EXERCISE DIRECTIONS: Pull every line containing "pixels" from the data.

RECORD EXCERPTS:
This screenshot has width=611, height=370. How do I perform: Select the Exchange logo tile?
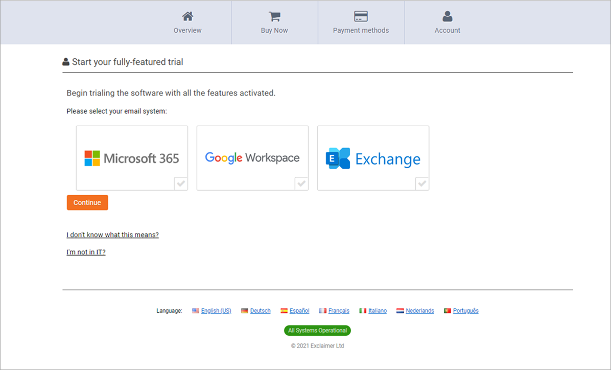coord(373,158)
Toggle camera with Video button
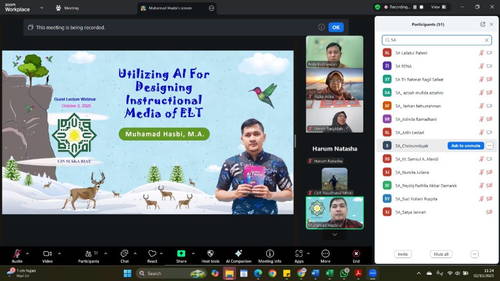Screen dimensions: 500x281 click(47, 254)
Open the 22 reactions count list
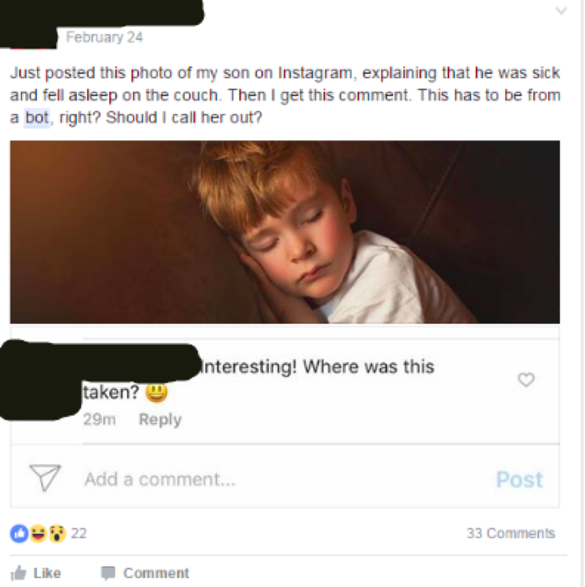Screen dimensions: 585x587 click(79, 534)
--
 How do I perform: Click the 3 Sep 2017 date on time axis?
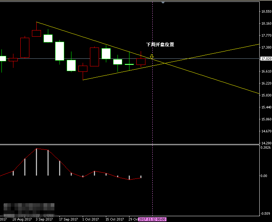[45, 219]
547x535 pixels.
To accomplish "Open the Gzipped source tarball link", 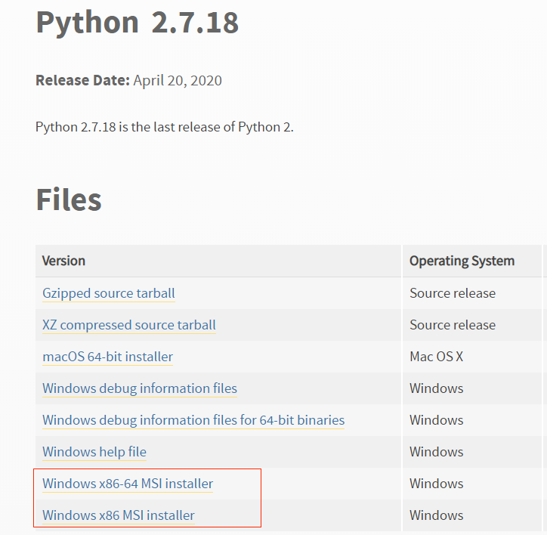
--
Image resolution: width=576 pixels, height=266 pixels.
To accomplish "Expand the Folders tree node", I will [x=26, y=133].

ANSWER BOX:
547x535 pixels.
Image resolution: width=576 pixels, height=266 pixels.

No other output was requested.